Thursday, June 18, 2009

History of Chicory

History of Chicory
The chicory in botanically called as Cichorium intybus and belongs to the composite family. It is close related to endive and is sometimes called French endive.

It is very rich source of vitamins A, B, C and G. It also contains minerals.

Its drinks as coffee are stimulant and invigorating. It increases stamina and vigor, vitality and strength.

Chicory has fallen on hard times. It’s another roadside herb these days at best a coffee flavoring.
But for thousands of years, these plants have been cultivated and almost all the great sages of Western medicine have used them in one remedy or another.

It was both a humble home remedy and a drug of choice for royalty.

Queen Elizabeth 1 of England took chicory broth. But chicory may be taking its revenge.

According to Pliny (AD) 23-79), chicory juice was mixed with rose oil and vinegar as a remedy for headache.

Growing chicory is a very old activity. The plant was in cultivation in Egypt, irrigated by the flooding of the Nile, about 5,000 years ago. Its name may have been derived from its Egyptian name.

The oldest complete herbal we have from the first century A.D and written by the Greek physician Dioscorides, mentions chicory, as do most herbals written since.

Charlemagne respected it and listed it among the 75 herbs to be grown in his garden.

In sixteenth and seventeenth century herbals it was recommended for a motley collection of ailments, which show the theory of the Doctrine of Signatures in action.

According to this doctrine, a plant’s appearance should give some clue to its medicinal value.

For example, chicory will ooze a white milk when scratched; thus British herbalist Nicholas Culpeper in the mid-seventeenth century recommended chicory extract “for nurses’ breasts that pained by the abundance of milk.”

Chicory flowers are a lovely sky blue the color of the most beautiful of blue eyes and the flowers close as if in sleep at night. Thus Culpeper an other herbalists recommended chicory water for “sore eye that inflamed.”

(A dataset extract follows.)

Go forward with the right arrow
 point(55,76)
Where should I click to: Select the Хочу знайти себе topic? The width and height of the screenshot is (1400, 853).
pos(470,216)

In the United States, chicory is so common on roadsides that it’s hard to realize it’s not native, but all those miles of blue flowers we see today came from chicory imported by colonists.

Thomas Jefferson had some planted at Monticello in 1774, the seeds probably coming from Italy.

He used it as a ground cover in his fields and as cattle fodder, not to mention “tolerable salad for the table...” It must have been a success.

Chicory could grow in a wide range of American climates. In 1785, Governor James Bowdoin of Massachusetts had it planted in his fields to feed sheep.

And by 1818 it was abundant around Philadelphia, according to one of the pioneers of American medicinal botany. Dr. William Barton.

Chicory advanced human health in ways totally unforeseen by the great classic herbalists, it caused such a scandal in the nineteenth century that it inspired pure legislation.

Currently, its main application is as a mild bitter tonic for liver and digestive tract as a mild laxative and for cleansing the urinary tract.

One of the commissions in German recognized the herbs efficacy in the following areas
Loss of appetite
Dyspeptic complaints
Liver and gallbladder complaints

Wherever deep fried of fatty meals are consumed, a cup or two of chicory root beer is recommended.

A cup of cold root brew is given for settling an upset stomach or correcting acid indigestion and heartburn.

In culinary chicory’s flavor is strong and green and similar to dandelion. The leaves are used fresh or cooked like spinach, and the root is used in hot beverages, particularly coffee.